Phase evolution in thermally annealed Ni/Bi multilayers studied by X-ray absorption spectroscopy.

The thin films of Ni and Bi are known to form NiBi 3 and NiBi compounds spontaneously at the interface, which become superconducting below 4.2 K and show ferromagnetism either intrinsically or due to Ni impurities. Formation of NiBi 3 and NiBi is a slow diffusion reaction, which means the local environment around Ni and Bi atoms may vary with time and temperature. In this report, we assess the feasibility of using X-ray Absorption Spectroscopy (XAS) as a tool to track the changes in local bonding environment in NiBi 3 and NiBi.

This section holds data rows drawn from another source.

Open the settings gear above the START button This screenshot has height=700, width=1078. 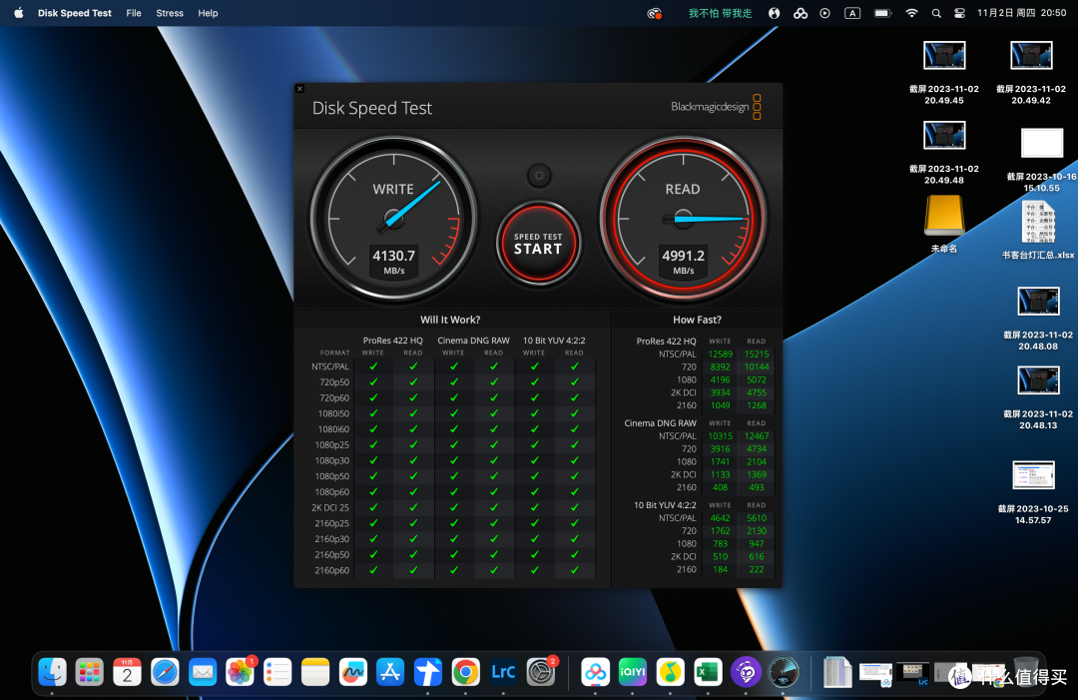[x=539, y=176]
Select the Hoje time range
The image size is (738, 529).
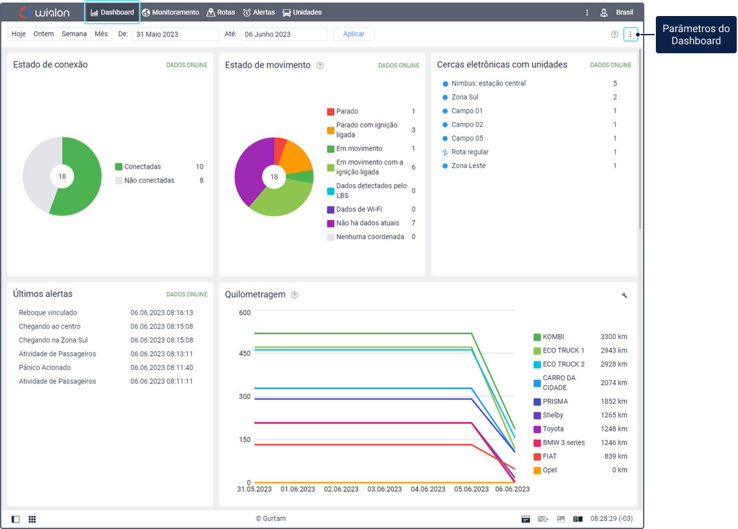(19, 34)
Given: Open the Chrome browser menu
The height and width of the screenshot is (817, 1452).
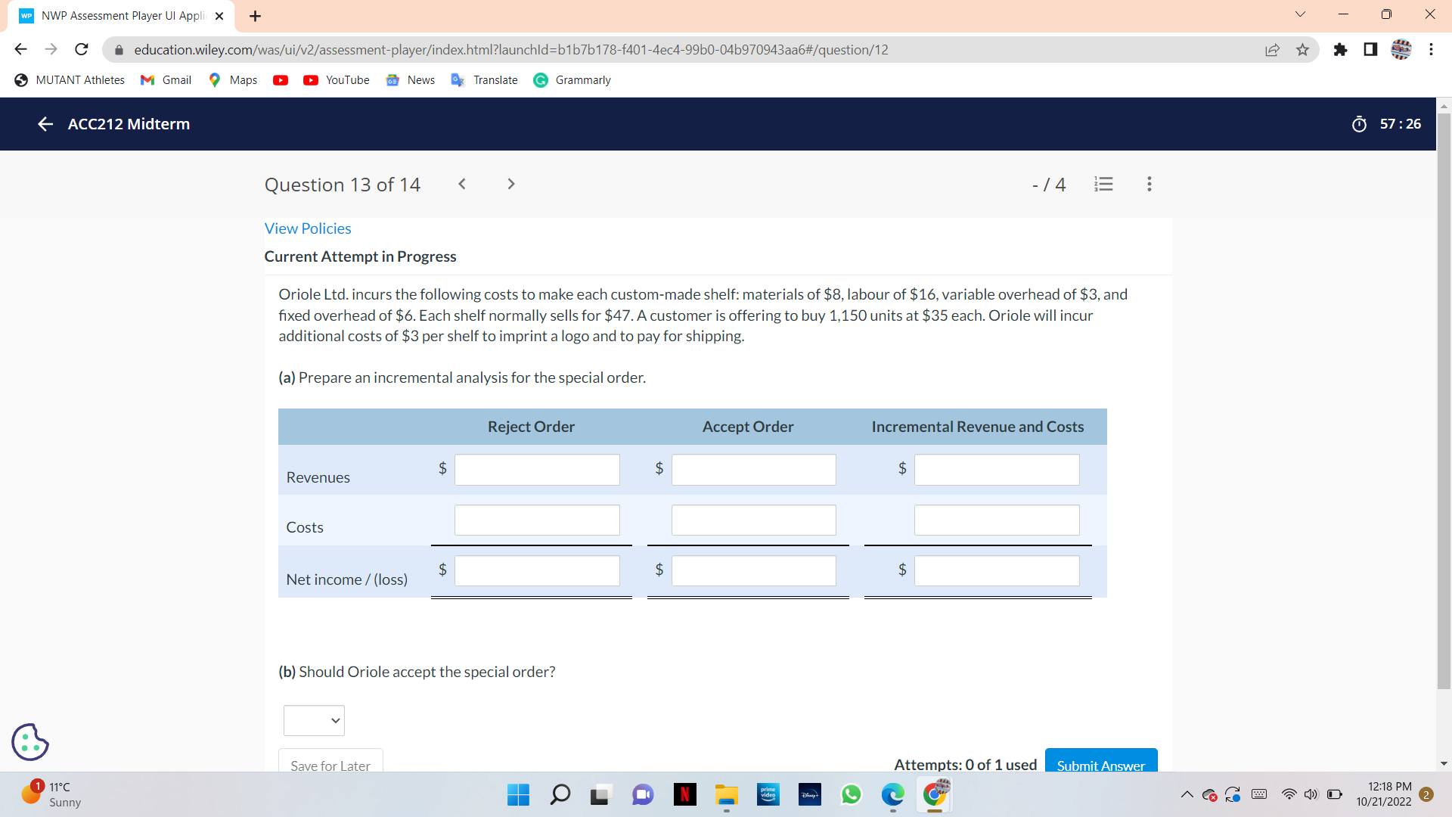Looking at the screenshot, I should click(1431, 49).
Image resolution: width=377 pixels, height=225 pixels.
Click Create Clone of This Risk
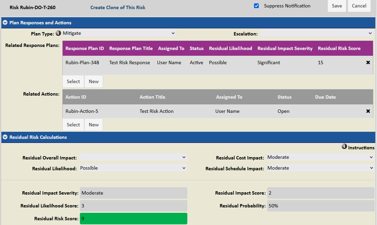pos(118,7)
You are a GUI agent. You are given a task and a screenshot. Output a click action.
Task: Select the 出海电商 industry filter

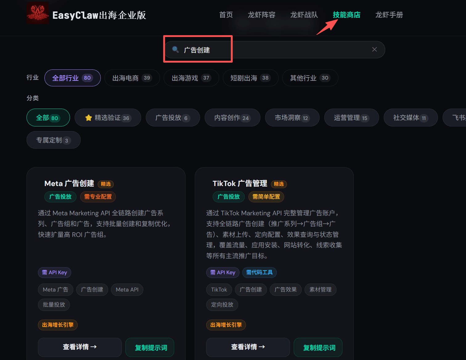click(x=132, y=78)
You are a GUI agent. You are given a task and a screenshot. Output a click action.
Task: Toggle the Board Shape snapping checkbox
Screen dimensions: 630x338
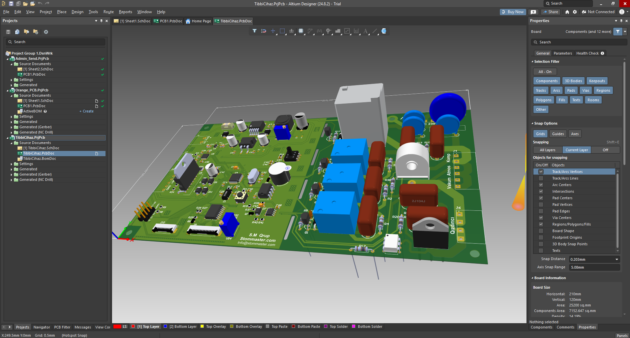point(541,231)
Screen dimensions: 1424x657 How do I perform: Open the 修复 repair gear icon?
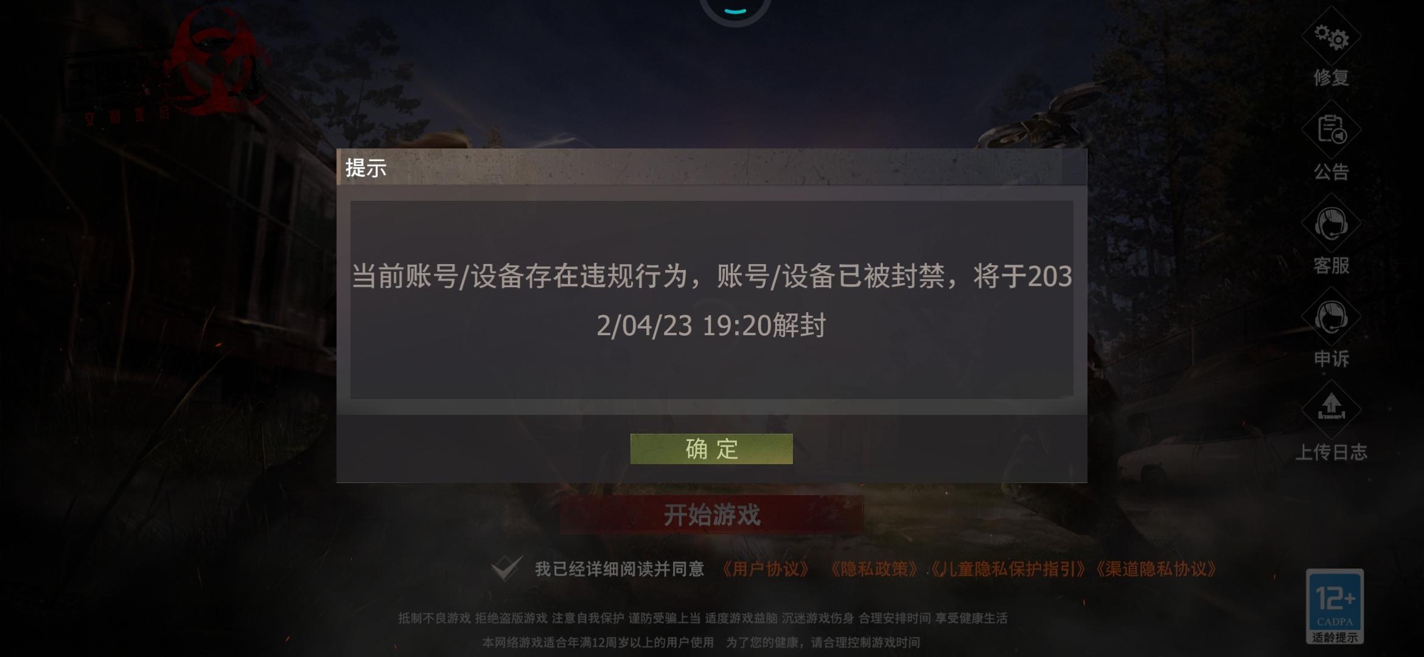click(x=1331, y=37)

Thermal annealing at temperatures up to 500 °C was used to induce changes in the local environment in NiBi 3 system. Consequent decomposition of NiBi 3 into NiO and Bi has been tracked through changes in structural and magnetization behavior, which matched well with the findings of XAS. In addition, the magnetic hysteresis measurements indicated that NiO should be the dominant phase when NiBi 3 is annealed at 500 °C. This was corroborated from XAS and was found to be >90%. The shift in K-edge of Ni in annealed samples was attributed to increasing charge state on Ni atom, which was ascertained by Bader charge analysis using Density Functional Theory (DFT). This study correlating macroscopic properties of NiBi 3 with local bonding environment of the system indicates that XAS can be a very reliable tool for studying dynamics of diffusion in the NiBi 3 system.